Earlier this month, Bender officially nominated the Lowry Hill East Residential Historic District. This was followed late last week by an article in which former Council Member Tuthill says it would have been preferable to put the historic district in areas with many fewer historic homes: “I’m much, much more concerned about the protection of the housing stock north of 24th Street and south of 26th.”
In the same article, former Tuthill aide and current LHENA President Leslie Foreman describes the desire of some neighborhood residents to expand the historic district as far south as 28th Street. I can confirm the accuracy of this statement because the guy directly behind me at the September meeting was muttering “the whole damn Wedge” in response to Smoley’s question about the preferred composition of the historic district.
[As long as we have the recently departed Tuthill campaign weighing in, it would be nice to hear why they didn’t historicize and/or rezone the neighborhood during their term (has anyone been able to figure out what they were working on from 2010 to 2014?). All the talk over the last year gives the impression of a neighborhood on the brink; you’d think these guys never had a friend at City Hall.]
Some of the dissatisfaction with this proposal has to do with the fact that the included properties, while certainly the most deserving of historic status, are already zoned R2 (low density, two-family district). New development isn’t a threat in this area. For the anti-density folks, this historic designation won’t solve their problem; it just means a bunch of regulatory headaches for homeowners, without any of the desired downzoning-like side-effects.
The blocks contained within this historic district were rezoned to low-density in 1975; this is true of most of the neighborhood south of 24th Street. LHENA, which was formed in 1970 to advance the cause of downzoning, declared victory. The northern part of the neighborhood, however, remains an area of high density zoning, which explains the current obsession with the idea of a North Wedge Historic District (Save the apex from R6!). Rezoning the north Wedge is the final piece of unfinished business in a 45-year battle against apartment buildings (and their resident dealers, pimps, prostitutes, and motorcycle gangs).

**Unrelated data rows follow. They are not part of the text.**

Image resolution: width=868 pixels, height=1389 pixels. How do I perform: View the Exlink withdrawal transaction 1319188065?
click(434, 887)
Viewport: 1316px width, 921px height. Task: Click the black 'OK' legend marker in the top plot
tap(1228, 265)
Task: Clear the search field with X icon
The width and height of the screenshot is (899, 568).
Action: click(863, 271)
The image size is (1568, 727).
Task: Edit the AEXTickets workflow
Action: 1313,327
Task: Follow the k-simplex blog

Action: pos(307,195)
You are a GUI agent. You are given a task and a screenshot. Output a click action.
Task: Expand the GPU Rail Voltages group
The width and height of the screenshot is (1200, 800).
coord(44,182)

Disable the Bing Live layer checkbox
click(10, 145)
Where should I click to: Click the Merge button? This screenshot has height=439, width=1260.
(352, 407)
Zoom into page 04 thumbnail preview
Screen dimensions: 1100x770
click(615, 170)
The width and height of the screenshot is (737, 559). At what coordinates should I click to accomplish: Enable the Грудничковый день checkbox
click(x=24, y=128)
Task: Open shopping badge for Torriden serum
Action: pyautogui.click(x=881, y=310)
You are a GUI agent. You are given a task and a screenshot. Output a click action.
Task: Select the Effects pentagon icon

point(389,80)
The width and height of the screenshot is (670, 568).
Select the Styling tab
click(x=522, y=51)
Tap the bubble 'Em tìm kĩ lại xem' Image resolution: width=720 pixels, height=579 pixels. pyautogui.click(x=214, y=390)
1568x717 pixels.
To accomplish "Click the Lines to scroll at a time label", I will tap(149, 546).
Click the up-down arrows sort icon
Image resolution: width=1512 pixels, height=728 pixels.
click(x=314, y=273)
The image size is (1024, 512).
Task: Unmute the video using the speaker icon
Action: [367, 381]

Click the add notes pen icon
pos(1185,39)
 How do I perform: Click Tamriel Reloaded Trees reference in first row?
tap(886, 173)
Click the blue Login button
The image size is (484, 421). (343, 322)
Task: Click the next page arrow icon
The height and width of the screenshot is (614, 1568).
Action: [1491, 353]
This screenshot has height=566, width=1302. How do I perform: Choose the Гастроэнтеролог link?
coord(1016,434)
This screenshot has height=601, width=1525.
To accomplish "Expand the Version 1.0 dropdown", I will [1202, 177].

Everything was so explicit back then.
R6 zoning (dark green) dominates the north Wedge. Kitty cats added for effect.
Aside from zoning-related geography, there’s a strategic reason for the anti-development crowd to be skeptical of this historic district: putting all your nicest old homes in one basket could mean losing the leverage to cram a bunch of undeserving properties into some future Super-Sized Wedge Historic District. That dynamic helps explain why a nearly identical historic district plan died in 2008 amid neighborhood concerns, reported in the Wedge newspaper, “that acceptance of this proposal could limit future possibilities for expansion.”
This is not to say the proposed district doesn’t have its share of fans. Council Member Bender has indicated the response from affected homeowners has been largely positive. And despite the desire of some residents for a far larger historic district, the LHENA Board put their symbolic weight behind the nomination last week. The organization has also formed a “historic” committee, which will no doubt have expansion on its agenda long into the future.
Tuthill and her husband, Dennis, moved to the Wedge over 40 years ago, a time when older homes were being demolished and replaced by two-and-a-half story walkup apartment buildings. Now, she’s concerned redevelopment could make the neighborhood less bike and pedestrian friendly.*
As a non-driver who walks to quite a few public meetings, my long-time neighbors tell me that traffic and parking in Lowry Hill East is a nightmare (and I believe them, because their calves appear dangerously atrophied from hours of sitting in traffic and waiting for a prime spot to open up). On the other hand, everyone can agree that it’s a great neighborhood for biking and walking. It’s the kind of place that tends to repel the car-centric, while attracting quite a few avid pedestrians and cyclists. It’s a major neighborhood selling point.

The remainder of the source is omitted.